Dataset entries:
*****
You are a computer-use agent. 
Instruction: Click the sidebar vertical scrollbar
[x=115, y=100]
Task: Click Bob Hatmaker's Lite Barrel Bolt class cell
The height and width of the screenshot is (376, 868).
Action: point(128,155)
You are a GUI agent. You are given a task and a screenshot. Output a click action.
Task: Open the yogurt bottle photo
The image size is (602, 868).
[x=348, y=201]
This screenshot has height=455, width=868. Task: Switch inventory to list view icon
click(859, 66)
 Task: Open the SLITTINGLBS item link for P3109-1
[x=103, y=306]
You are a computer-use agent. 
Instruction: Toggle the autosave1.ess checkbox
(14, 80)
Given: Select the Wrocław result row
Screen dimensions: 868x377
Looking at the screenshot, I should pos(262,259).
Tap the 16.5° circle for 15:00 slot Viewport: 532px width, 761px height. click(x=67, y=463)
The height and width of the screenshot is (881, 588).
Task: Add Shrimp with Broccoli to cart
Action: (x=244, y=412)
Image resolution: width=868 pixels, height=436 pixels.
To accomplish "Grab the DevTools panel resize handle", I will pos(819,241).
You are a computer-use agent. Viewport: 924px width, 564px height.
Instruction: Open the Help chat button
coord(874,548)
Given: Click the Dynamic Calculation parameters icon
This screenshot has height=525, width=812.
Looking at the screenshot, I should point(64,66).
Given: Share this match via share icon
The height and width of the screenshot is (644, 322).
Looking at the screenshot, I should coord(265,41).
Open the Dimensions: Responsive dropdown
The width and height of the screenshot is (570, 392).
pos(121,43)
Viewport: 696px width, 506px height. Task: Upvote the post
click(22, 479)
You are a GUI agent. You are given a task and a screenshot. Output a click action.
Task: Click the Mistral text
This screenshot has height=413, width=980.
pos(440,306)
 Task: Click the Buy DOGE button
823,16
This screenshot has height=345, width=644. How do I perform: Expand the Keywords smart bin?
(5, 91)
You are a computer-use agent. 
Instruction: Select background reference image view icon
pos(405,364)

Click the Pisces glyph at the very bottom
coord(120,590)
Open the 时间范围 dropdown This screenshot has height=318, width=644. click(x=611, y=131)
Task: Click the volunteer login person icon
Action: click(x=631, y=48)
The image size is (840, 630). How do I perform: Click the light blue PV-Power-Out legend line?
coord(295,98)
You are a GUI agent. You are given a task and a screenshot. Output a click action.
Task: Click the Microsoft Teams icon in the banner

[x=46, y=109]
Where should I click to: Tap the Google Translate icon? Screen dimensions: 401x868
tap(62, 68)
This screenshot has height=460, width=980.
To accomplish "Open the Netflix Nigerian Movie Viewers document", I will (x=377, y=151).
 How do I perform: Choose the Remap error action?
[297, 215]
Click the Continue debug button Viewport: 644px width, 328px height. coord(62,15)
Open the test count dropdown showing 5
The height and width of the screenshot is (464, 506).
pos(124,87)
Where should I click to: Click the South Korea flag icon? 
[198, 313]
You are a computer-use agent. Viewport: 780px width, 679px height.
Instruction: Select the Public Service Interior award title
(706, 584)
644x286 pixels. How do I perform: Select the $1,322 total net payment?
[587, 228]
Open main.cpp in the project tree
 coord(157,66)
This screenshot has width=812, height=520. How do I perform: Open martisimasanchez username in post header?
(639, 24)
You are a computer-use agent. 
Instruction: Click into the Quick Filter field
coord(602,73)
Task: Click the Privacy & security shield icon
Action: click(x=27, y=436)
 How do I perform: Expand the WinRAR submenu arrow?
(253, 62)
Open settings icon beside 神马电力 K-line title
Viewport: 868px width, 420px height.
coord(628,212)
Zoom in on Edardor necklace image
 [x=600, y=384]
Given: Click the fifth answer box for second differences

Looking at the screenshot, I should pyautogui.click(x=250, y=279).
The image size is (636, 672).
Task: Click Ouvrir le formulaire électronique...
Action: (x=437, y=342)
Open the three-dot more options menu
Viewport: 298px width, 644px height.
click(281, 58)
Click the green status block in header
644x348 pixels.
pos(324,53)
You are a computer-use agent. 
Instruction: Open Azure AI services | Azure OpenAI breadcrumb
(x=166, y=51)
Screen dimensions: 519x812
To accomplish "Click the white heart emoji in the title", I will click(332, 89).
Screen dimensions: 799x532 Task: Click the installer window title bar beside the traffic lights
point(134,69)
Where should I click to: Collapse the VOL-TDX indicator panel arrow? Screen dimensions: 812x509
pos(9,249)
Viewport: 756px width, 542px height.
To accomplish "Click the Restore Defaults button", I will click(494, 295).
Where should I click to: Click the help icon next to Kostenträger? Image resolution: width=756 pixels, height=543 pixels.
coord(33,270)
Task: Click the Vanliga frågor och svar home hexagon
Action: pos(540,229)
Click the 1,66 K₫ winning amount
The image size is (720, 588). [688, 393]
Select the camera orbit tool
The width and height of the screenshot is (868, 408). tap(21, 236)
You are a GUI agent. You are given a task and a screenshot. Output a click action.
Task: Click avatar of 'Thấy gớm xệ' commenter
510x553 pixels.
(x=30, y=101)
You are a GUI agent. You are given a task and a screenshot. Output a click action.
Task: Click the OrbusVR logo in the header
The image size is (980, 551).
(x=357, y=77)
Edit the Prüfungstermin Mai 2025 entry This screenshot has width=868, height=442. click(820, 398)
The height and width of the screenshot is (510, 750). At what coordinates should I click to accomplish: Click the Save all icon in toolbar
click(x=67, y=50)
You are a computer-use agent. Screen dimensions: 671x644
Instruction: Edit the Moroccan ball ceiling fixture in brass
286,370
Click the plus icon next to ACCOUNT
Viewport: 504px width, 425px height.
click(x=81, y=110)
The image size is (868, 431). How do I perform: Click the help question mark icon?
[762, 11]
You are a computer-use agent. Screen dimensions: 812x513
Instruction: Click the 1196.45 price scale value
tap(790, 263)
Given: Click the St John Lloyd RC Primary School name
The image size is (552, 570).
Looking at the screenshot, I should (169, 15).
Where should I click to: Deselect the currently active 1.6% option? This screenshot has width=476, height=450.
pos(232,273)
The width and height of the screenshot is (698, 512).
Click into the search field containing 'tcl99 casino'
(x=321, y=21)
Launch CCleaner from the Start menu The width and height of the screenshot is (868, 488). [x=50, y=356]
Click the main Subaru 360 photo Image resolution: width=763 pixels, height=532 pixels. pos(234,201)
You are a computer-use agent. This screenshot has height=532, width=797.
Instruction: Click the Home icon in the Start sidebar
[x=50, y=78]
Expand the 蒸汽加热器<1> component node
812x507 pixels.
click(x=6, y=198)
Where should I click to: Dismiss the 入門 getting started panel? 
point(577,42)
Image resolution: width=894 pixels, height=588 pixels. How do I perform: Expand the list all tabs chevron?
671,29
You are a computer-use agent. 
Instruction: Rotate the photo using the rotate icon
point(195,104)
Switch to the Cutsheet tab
*****
EXERCISE AIM: Return all of the lines above exactly, with none omitted.

RESPONSE TO THE EXERCISE:
You are a computer-use agent. 
Instruction: Click the sidebar vertical scrollbar
[x=115, y=100]
Task: Click Bob Hatmaker's Lite Barrel Bolt class cell
The height and width of the screenshot is (376, 868).
Action: point(128,155)
You are a GUI agent. You are given a task and a screenshot. Output a click action.
Task: Open the yogurt bottle photo
The image size is (602, 868).
[x=348, y=201]
This screenshot has height=455, width=868. Task: Switch inventory to list view icon
click(859, 66)
 Task: Open the SLITTINGLBS item link for P3109-1
[x=103, y=306]
You are a computer-use agent. 
Instruction: Toggle the autosave1.ess checkbox
(14, 80)
Given: Select the Wrocław result row
Screen dimensions: 868x377
Looking at the screenshot, I should pos(262,259).
Tap the 16.5° circle for 15:00 slot Viewport: 532px width, 761px height. click(x=67, y=463)
The height and width of the screenshot is (881, 588).
Task: Add Shrimp with Broccoli to cart
Action: (x=244, y=412)
Image resolution: width=868 pixels, height=436 pixels.
To accomplish "Grab the DevTools panel resize handle", I will pos(819,241).
You are a computer-use agent. Viewport: 924px width, 564px height.
Instruction: Open the Help chat button
coord(874,548)
Given: Click the Dynamic Calculation parameters icon
This screenshot has height=525, width=812.
Looking at the screenshot, I should point(64,66).
Given: Share this match via share icon
The height and width of the screenshot is (644, 322).
Looking at the screenshot, I should coord(265,41).
Open the Dimensions: Responsive dropdown
The width and height of the screenshot is (570, 392).
pos(121,43)
Viewport: 696px width, 506px height. Task: Upvote the post
click(22, 479)
You are a GUI agent. You are given a task and a screenshot. Output a click action.
Task: Click the Mistral text
This screenshot has height=413, width=980.
pos(440,306)
 Task: Click the Buy DOGE button
823,16
This screenshot has height=345, width=644. How do I perform: Expand the Keywords smart bin?
(5, 91)
You are a computer-use agent. 
Instruction: Select background reference image view icon
pos(405,364)

Click the Pisces glyph at the very bottom
coord(120,590)
Open the 时间范围 dropdown This screenshot has height=318, width=644. click(x=611, y=131)
Task: Click the volunteer login person icon
Action: click(x=631, y=48)
The image size is (840, 630). How do I perform: Click the light blue PV-Power-Out legend line?
coord(295,98)
You are a GUI agent. You are given a task and a screenshot. Output a click action.
Task: Click the Microsoft Teams icon in the banner

[x=46, y=109]
Where should I click to: Tap the Google Translate icon? Screen dimensions: 401x868
tap(62, 68)
This screenshot has height=460, width=980.
To accomplish "Open the Netflix Nigerian Movie Viewers document", I will (x=377, y=151).
 How do I perform: Choose the Remap error action?
[297, 215]
Click the Continue debug button Viewport: 644px width, 328px height. coord(62,15)
Open the test count dropdown showing 5
The height and width of the screenshot is (464, 506).
pos(124,87)
Where should I click to: Click the South Korea flag icon? 
[198, 313]
You are a computer-use agent. Viewport: 780px width, 679px height.
Instruction: Select the Public Service Interior award title
(706, 584)
644x286 pixels. How do I perform: Select the $1,322 total net payment?
[587, 228]
Open main.cpp in the project tree
 coord(157,66)
This screenshot has width=812, height=520. How do I perform: Open martisimasanchez username in post header?
(639, 24)
You are a computer-use agent. 
Instruction: Click into the Quick Filter field
coord(602,73)
Task: Click the Privacy & security shield icon
Action: click(x=27, y=436)
 How do I perform: Expand the WinRAR submenu arrow?
(253, 62)
Open settings icon beside 神马电力 K-line title
Viewport: 868px width, 420px height.
coord(628,212)
Zoom in on Edardor necklace image
 [x=600, y=384]
Given: Click the fifth answer box for second differences

Looking at the screenshot, I should pyautogui.click(x=250, y=279).
The image size is (636, 672).
Task: Click Ouvrir le formulaire électronique...
Action: (x=437, y=342)
Open the three-dot more options menu
Viewport: 298px width, 644px height.
click(281, 58)
Click the green status block in header
644x348 pixels.
pos(324,53)
You are a computer-use agent. 
Instruction: Open Azure AI services | Azure OpenAI breadcrumb
(x=166, y=51)
Screen dimensions: 519x812
To accomplish "Click the white heart emoji in the title", I will click(332, 89).
Screen dimensions: 799x532 Task: Click the installer window title bar beside the traffic lights
point(134,69)
Where should I click to: Collapse the VOL-TDX indicator panel arrow? Screen dimensions: 812x509
pos(9,249)
Viewport: 756px width, 542px height.
To accomplish "Click the Restore Defaults button", I will click(494, 295).
Where should I click to: Click the help icon next to Kostenträger? Image resolution: width=756 pixels, height=543 pixels.
coord(33,270)
Task: Click the Vanliga frågor och svar home hexagon
Action: pos(540,229)
Click the 1,66 K₫ winning amount
The image size is (720, 588). [688, 393]
Select the camera orbit tool
The width and height of the screenshot is (868, 408). tap(21, 236)
You are a GUI agent. You are given a task and a screenshot. Output a click action.
Task: Click avatar of 'Thấy gớm xệ' commenter
510x553 pixels.
(x=30, y=101)
You are a GUI agent. You are given a task and a screenshot. Output a click action.
Task: Click the OrbusVR logo in the header
The image size is (980, 551).
(x=357, y=77)
Edit the Prüfungstermin Mai 2025 entry This screenshot has width=868, height=442. click(820, 398)
The height and width of the screenshot is (510, 750). At what coordinates should I click to accomplish: Click the Save all icon in toolbar
click(x=67, y=50)
You are a computer-use agent. Screen dimensions: 671x644
Instruction: Edit the Moroccan ball ceiling fixture in brass
286,370
Click the plus icon next to ACCOUNT
Viewport: 504px width, 425px height.
click(x=81, y=110)
The image size is (868, 431). How do I perform: Click the help question mark icon?
[762, 11]
You are a computer-use agent. Screen dimensions: 812x513
Instruction: Click the 1196.45 price scale value
tap(790, 263)
Given: Click the St John Lloyd RC Primary School name
The image size is (552, 570).
Looking at the screenshot, I should (169, 15).
Where should I click to: Deselect the currently active 1.6% option? This screenshot has width=476, height=450.
pos(232,273)
The width and height of the screenshot is (698, 512).
Click into the search field containing 'tcl99 casino'
(x=321, y=21)
Launch CCleaner from the Start menu The width and height of the screenshot is (868, 488). [x=50, y=356]
Click the main Subaru 360 photo Image resolution: width=763 pixels, height=532 pixels. pos(234,201)
You are a computer-use agent. This screenshot has height=532, width=797.
Instruction: Click the Home icon in the Start sidebar
[x=50, y=78]
Expand the 蒸汽加热器<1> component node
812x507 pixels.
click(x=6, y=198)
Where should I click to: Dismiss the 入門 getting started panel? 
point(577,42)
Image resolution: width=894 pixels, height=588 pixels. How do I perform: Expand the list all tabs chevron?
671,29
You are a computer-use agent. 
Instruction: Rotate the photo using the rotate icon
point(195,104)
Switch to the Cutsheet tab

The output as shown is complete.